Earth’s first category 5 tropical storm of 2021 is Tropical Cyclone Faraji in the southwest Indian Ocean.
Faraji took advantage of low wind shear of 5-10 knots and warm ocean temperatures of 28-29 degrees Celsius (82-84°F) to peak at category 5 strength with 160 mph winds and a central pressure of 920 mb at 1 pm EST Monday, February 8, according to the Joint Typhoon Warning Center (JTWC). Faraji’s intensity was estimated via the standard Dvorak technique, which uses infrared satellite imagery. In addition, 3-km resolution wind data from the synthetic aperture radar (SAR) instrument on Canada’s Radarsat-2 satellite revealed average winds of 157 mph in the southwestern quadrant of Faraji’s eyewall.

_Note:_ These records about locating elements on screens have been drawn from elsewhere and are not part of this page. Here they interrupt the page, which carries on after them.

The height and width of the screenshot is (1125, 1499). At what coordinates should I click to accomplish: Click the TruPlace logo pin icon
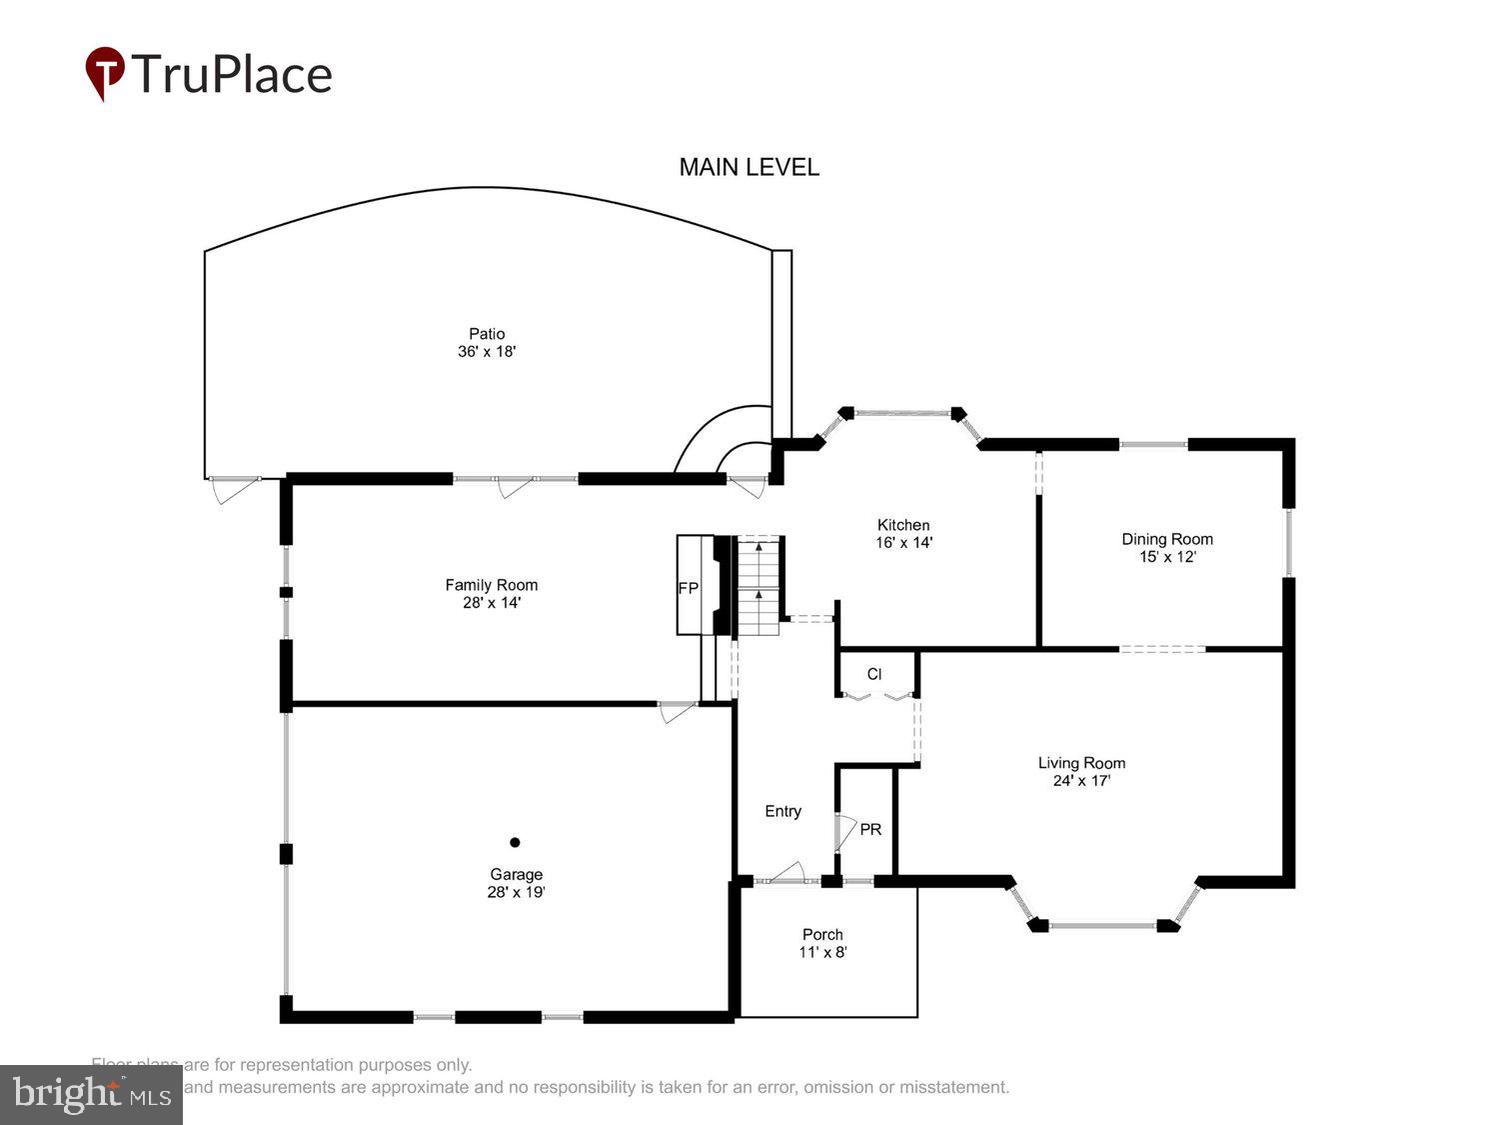[104, 72]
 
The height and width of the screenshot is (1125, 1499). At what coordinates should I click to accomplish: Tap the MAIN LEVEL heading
[749, 167]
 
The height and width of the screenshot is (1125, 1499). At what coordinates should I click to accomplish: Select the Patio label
[487, 333]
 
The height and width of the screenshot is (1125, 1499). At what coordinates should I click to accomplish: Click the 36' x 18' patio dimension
[487, 352]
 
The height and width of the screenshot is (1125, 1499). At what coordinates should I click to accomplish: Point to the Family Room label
[491, 585]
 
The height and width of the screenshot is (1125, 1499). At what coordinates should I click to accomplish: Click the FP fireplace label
[688, 588]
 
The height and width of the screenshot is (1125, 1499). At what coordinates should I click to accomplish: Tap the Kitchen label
[903, 525]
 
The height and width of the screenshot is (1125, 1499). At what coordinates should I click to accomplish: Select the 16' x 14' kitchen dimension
[903, 543]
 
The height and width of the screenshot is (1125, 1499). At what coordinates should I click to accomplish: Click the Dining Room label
[1166, 539]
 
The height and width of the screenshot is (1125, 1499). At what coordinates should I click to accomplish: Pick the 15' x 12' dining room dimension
[1166, 557]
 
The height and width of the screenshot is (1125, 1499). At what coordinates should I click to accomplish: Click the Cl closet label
[874, 674]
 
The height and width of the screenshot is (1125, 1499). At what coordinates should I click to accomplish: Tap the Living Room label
[1081, 763]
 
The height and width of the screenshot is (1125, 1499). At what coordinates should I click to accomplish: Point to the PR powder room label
[870, 829]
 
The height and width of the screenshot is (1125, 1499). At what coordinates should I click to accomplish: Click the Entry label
[782, 811]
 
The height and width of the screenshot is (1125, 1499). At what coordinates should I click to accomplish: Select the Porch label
[822, 934]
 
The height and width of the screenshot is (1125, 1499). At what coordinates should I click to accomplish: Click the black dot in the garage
[515, 842]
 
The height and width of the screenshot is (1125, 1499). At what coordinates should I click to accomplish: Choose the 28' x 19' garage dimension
[516, 892]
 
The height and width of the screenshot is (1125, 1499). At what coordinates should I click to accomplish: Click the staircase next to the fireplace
[758, 586]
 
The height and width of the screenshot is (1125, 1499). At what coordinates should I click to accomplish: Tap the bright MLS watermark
[91, 1094]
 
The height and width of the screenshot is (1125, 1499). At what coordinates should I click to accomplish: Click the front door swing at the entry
[788, 873]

Fortunately, Faraji is over 500 miles from any land areas, and will pose hazards to marine interests and not to people this week. The storm is expected to gradually weaken as it moves eastward and then recurves to the south and west later this week, falling below hurricane strength by Saturday. By late next week, it is possible that Fariji will pose a threat to Madagascar and the nearby islands.
South Indian Ocean tropical cyclone history
NOAA’s hurricane history database lists 17 other tropical cyclones in the South Indian Ocean that have achieved category 5 strength since 1989; accurate satellite data in the region extends only back to about 1990. The strongest of these storms, Tropical Cyclone Fantala in 2016, peaked with maximum sustained winds of 180 mph and a central pressure of 907 mb pressure. Fantala did not make landfall, though its eyewall did affect the Farquhar Atoll while the storm was at category 5 strength.
No South Indian Ocean tropical cyclone has ever been recorded to make landfall at category 5 strength. At least 17 have made landfall at category 4 strength: two in mainland Africa, seven in Madagascar, and eight in western Australia.
Earth averaged 5.3 category 5 storms per year between 1990 and 2020, according to ratings made by NOAA’s National Hurricane Center and the U.S. Navy’s Joint Typhoon Warning Center. The quality of the Cat 5 database is too poor and the time series of decent data on these storms too short to make definitive conclusions about how climate change may be affecting these most fearsome of storms. However, climate change is expected to make category 5 storms stronger and more numerous in the coming decades.